Immediate post spawn
Usually, bass will stay shallow for a few days right after they finish spawning. For one, the males stick around to guard the fry. They’ll hang close by the newly hatched school of tiny bass and run off any predators that pose a threat to the hatchlings like bluegill, bream and even the female bass that just birthed them; the females will actually eat their own fry. So the focus on the fry keep both the males and females shallow, for a few days at least.
In some instances on fisheries with lots of current, like the Tennessee River, the bass may not stay shallow long at all but instead move straight out to the closest staging spot where they can begin to feed. But on many fisheries, the bass just kind of hang around shallow and try to recover before moving offshore.
You’ll often see them cruising around in this time frame and they can be particularly hard to catch, but using finesse tactics like wacky and Neko rigs or topwaters like frogs and poppers will help you mimic a bream or bluegill and often give you a good chance to get bit in the immediate post spawn shallow.
A couple weeks in
As bass wander around the shallows in the immediate post spawn, they’ll often find their way to a dock, shallow brush pile or some other piece of mid-range cover to stage. The waters begin to warm quickly after the spawn, so shade and a little deeper water become critical for the recuperation of the bass. Easing under a dock or an overhanging tree, the bass can get out of the sun and in a little cooler water, which helps lower the stress on their bodies, since they’re cold-blooded animals and their body temperature is regulated by the water they’re in.

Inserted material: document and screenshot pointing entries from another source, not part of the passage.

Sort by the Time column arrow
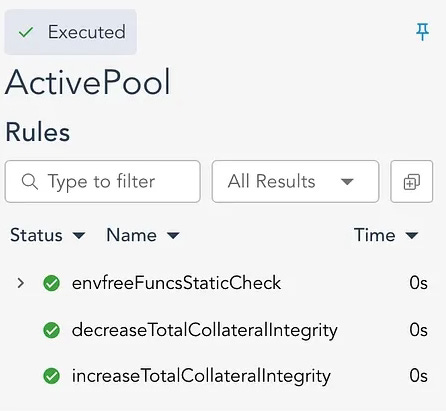Screen dimensions: 446x411 tap(412, 236)
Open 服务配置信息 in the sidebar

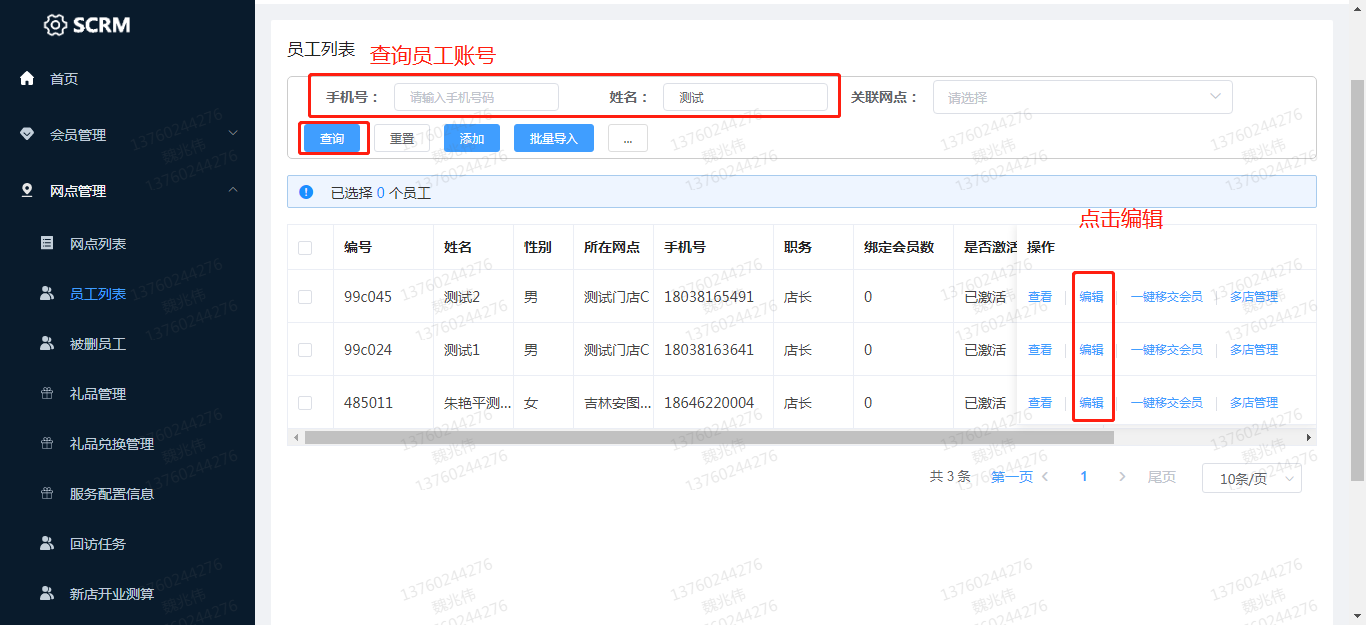pos(111,493)
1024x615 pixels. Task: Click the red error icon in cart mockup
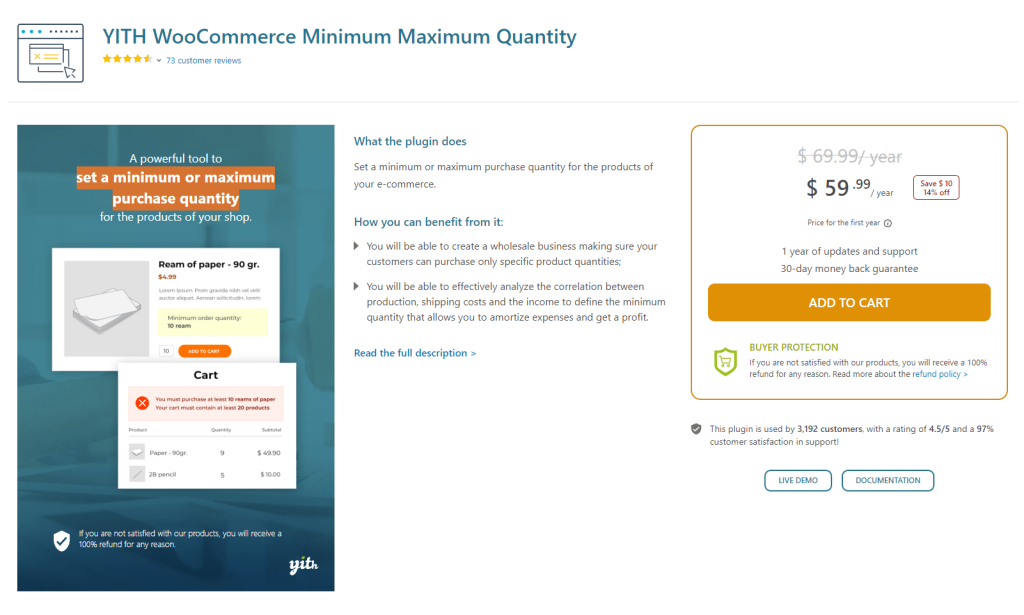tap(142, 403)
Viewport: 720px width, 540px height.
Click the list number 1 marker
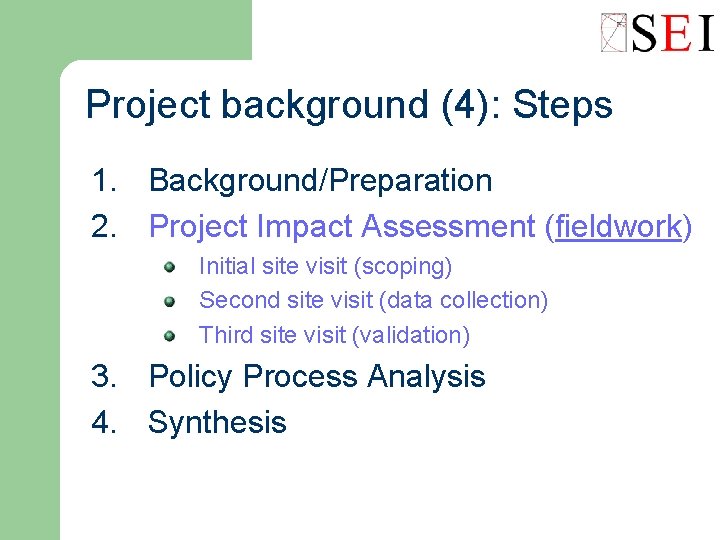[x=103, y=181]
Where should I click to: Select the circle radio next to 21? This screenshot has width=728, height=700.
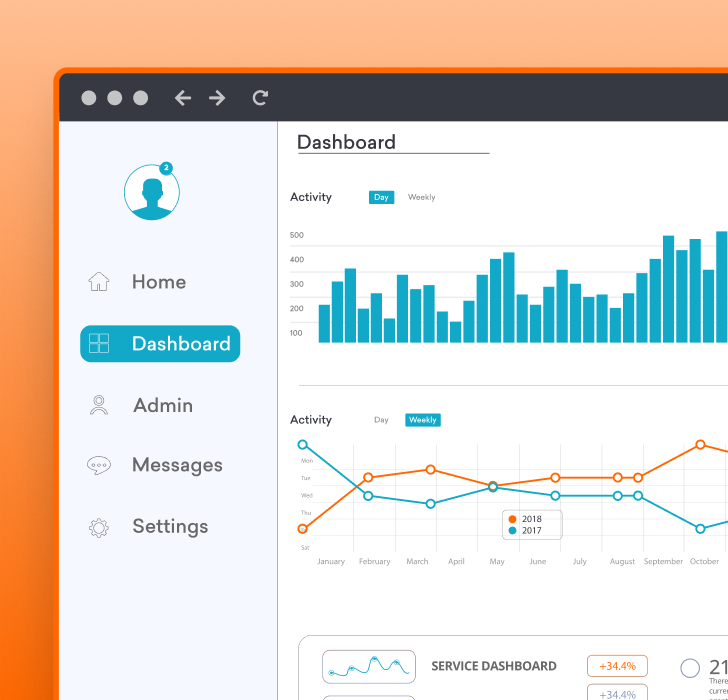690,668
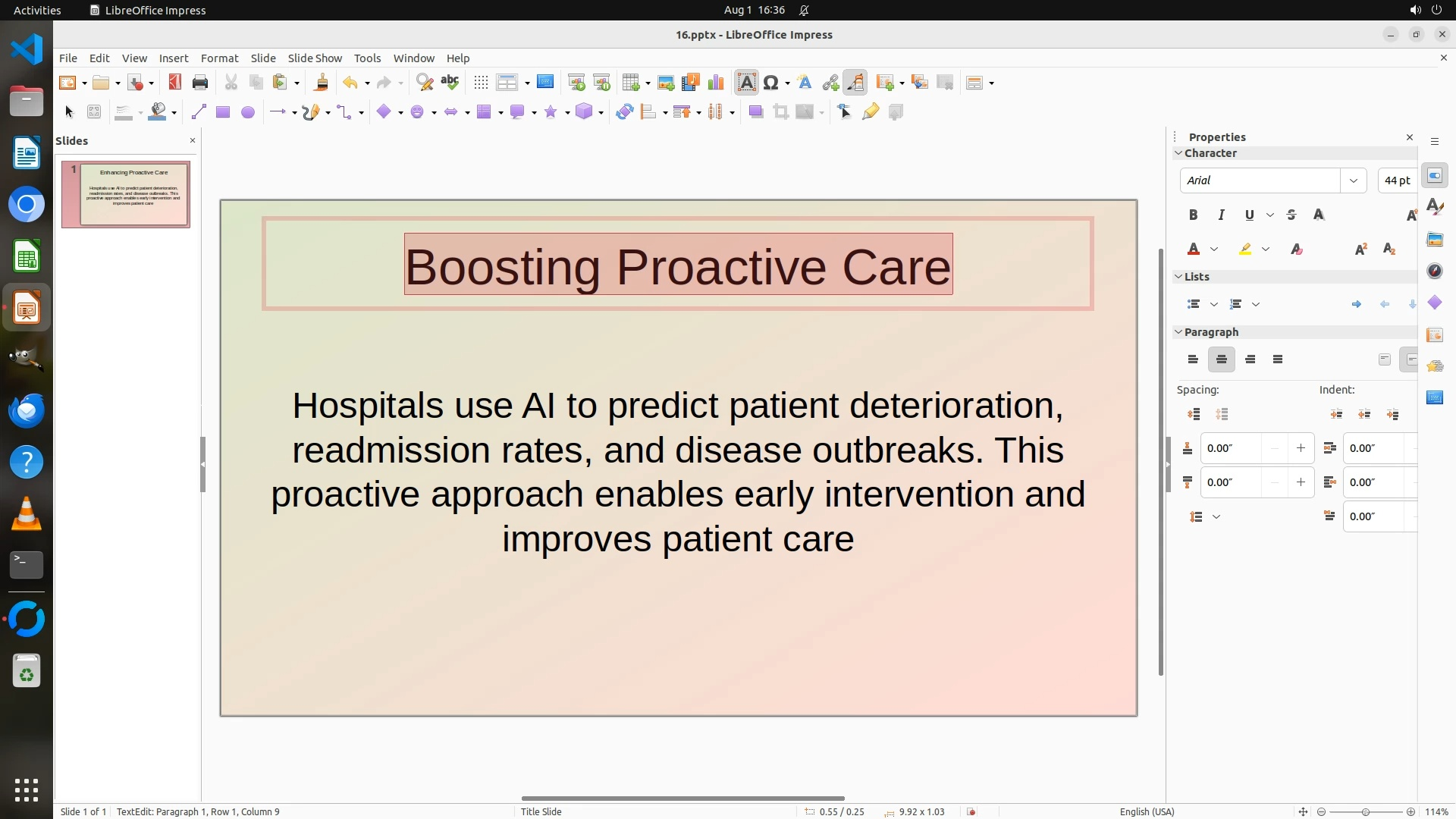
Task: Open the Spelling check tool
Action: pyautogui.click(x=450, y=83)
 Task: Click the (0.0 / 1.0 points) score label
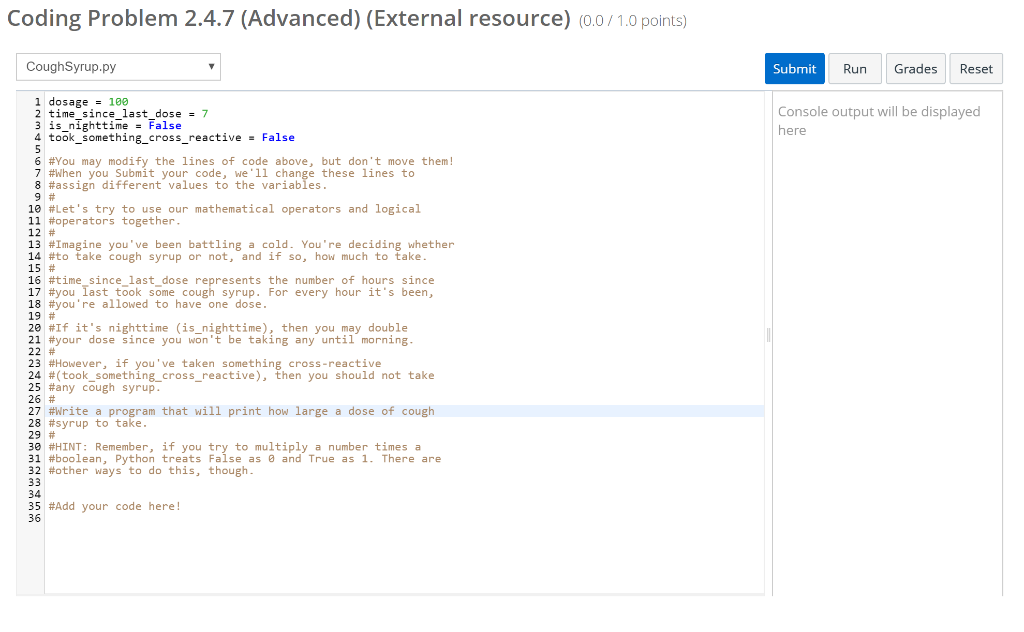pyautogui.click(x=632, y=19)
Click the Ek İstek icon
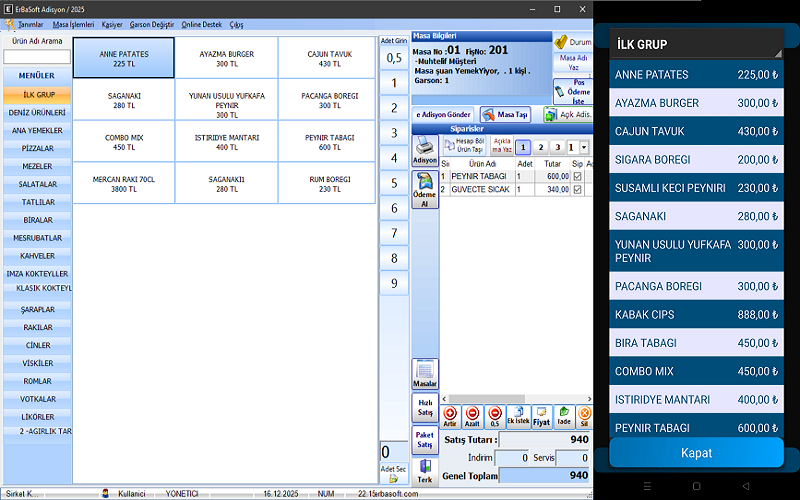This screenshot has height=500, width=800. tap(517, 416)
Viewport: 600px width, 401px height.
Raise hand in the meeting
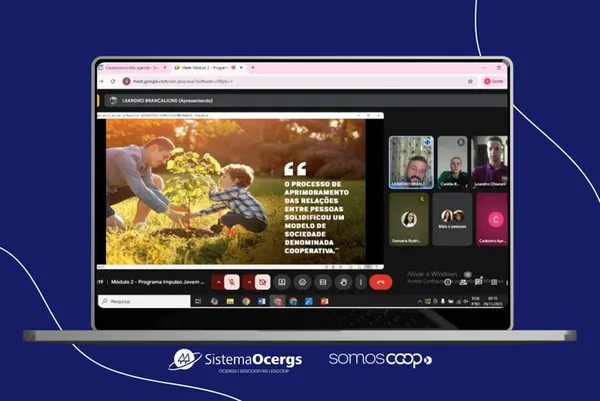(x=342, y=282)
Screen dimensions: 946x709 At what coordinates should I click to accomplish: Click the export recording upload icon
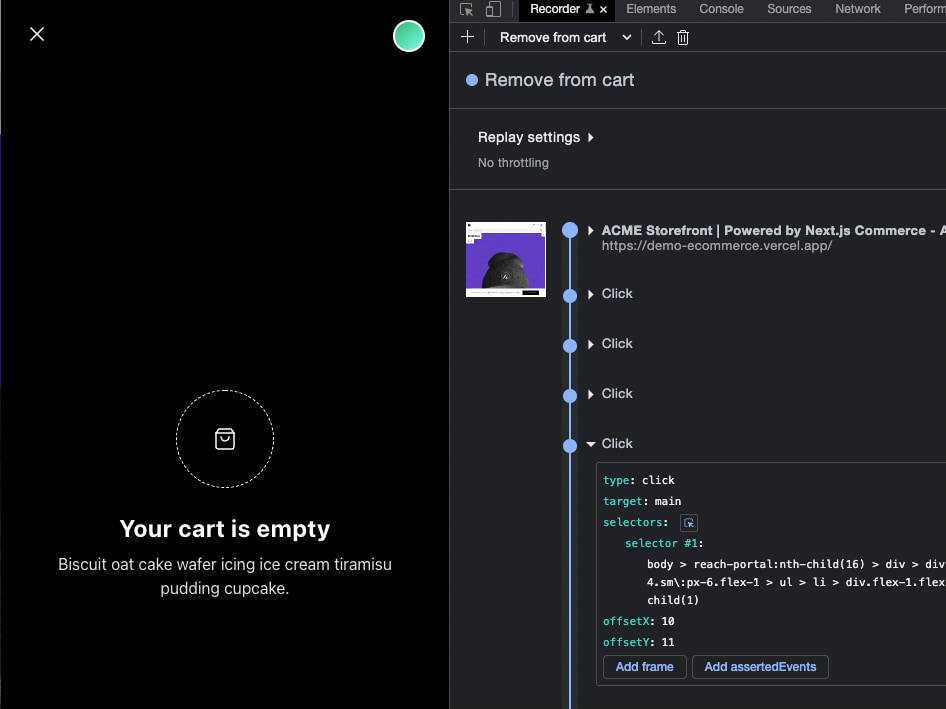659,37
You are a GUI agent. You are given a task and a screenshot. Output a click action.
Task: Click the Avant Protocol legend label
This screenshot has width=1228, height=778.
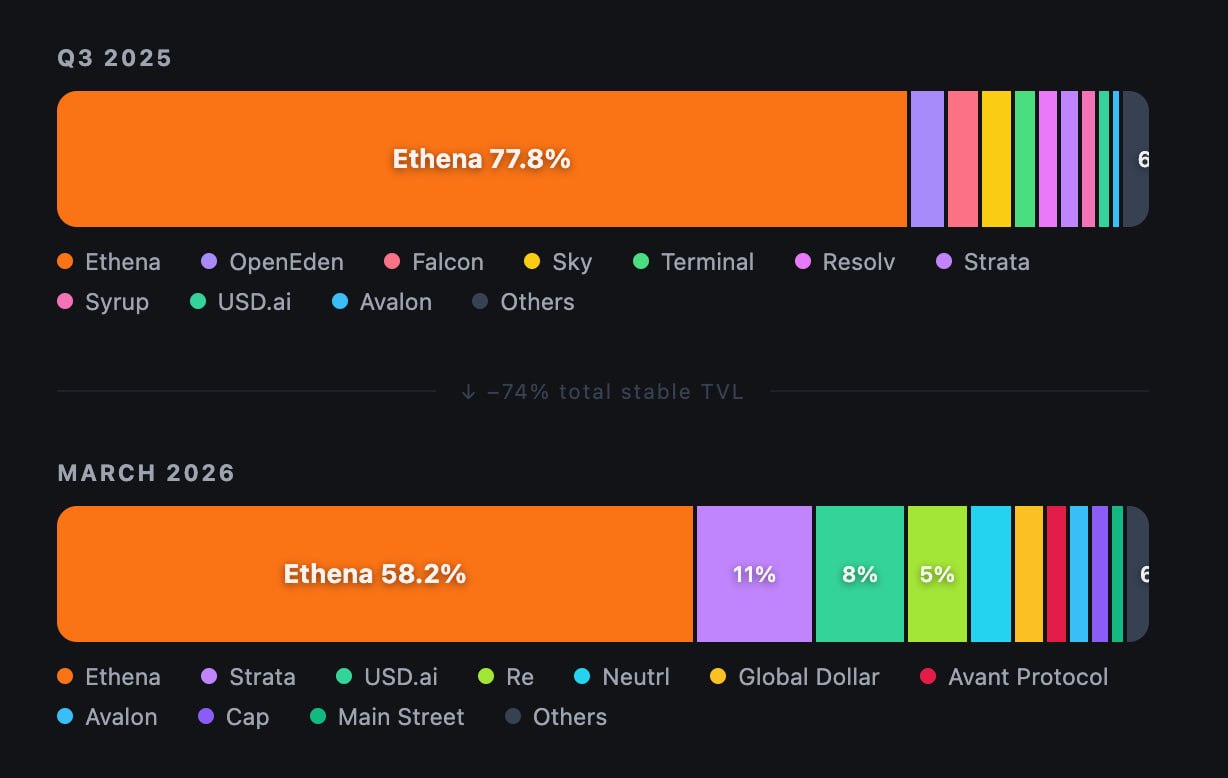point(1028,677)
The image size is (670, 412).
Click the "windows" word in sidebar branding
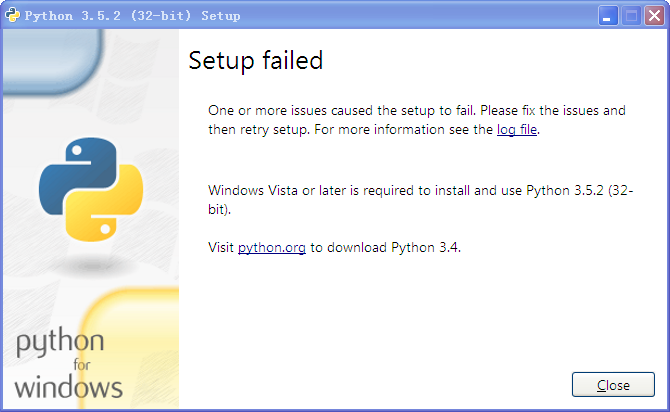pos(68,386)
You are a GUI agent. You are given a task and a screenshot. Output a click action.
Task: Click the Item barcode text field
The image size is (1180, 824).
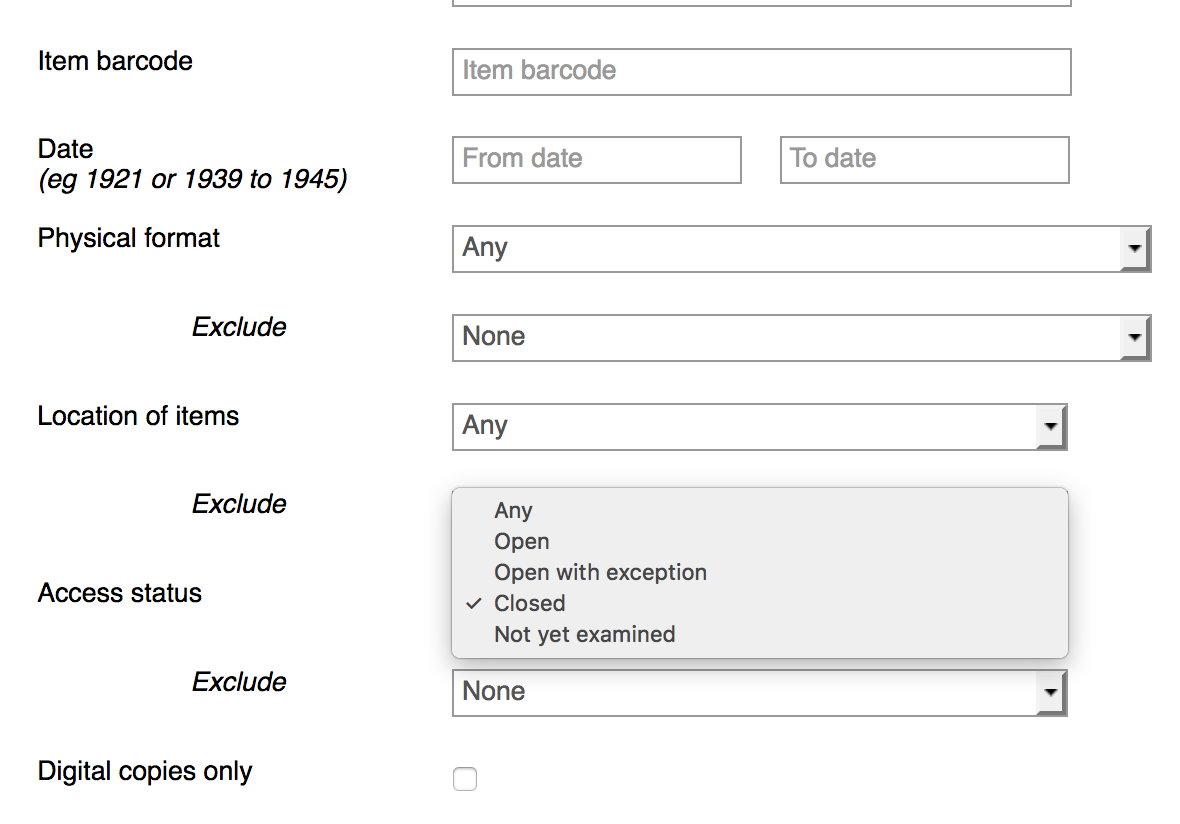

For the same reason, you’ll start to find bass setting up shop in brush in the 5- to 10-foot range, because the water there is a little bit cooler. If you’ve ever jumped into the lake or a swimming pool early in the summer, you know that there’s a drastic difference in the temperature between that first 3 or 4 feet along the surface and the water that’s down below. The bass can definitely feel that difference too and getting down into that depth of water that’s just 5 to 10 degrees cooler makes a big difference on how quickly they can recover from the spawn.
Full post spawn
After spending a couple weeks hunkered down under docks and buried up in mid-depth brush, the bass will begin to move deeper and deeper as the surface temps rise and the warmer water temps push deeper. Now the definition of deep varies from fishery to fishery depending on several factors like water current and clarity. The clearer and calmer the water, the deeper the bass will often push.
But on a fishery with a lot of current and a little color to the water, the fish won’t typically push nearly as deep as they do on the clearer fisheries. Reason being, the current stirs the water up and brings cooler water closer to the surface. And the sunlight doesn’t penetrate as deep in stained or muddy water as it does in clear water, so the warmer water temps don’t typically get as deep on stained fisheries, meaning the bass don’t have to go as deep to find cooler water.
Regardless of how deep the fish set up offshore, the bass are hungry, a little revived and ready to eat in the full post spawn. Baits like deep-diving crankbaits, jigs and Texas-rigged worms work well in this window fished along offshore humps, points and other structure.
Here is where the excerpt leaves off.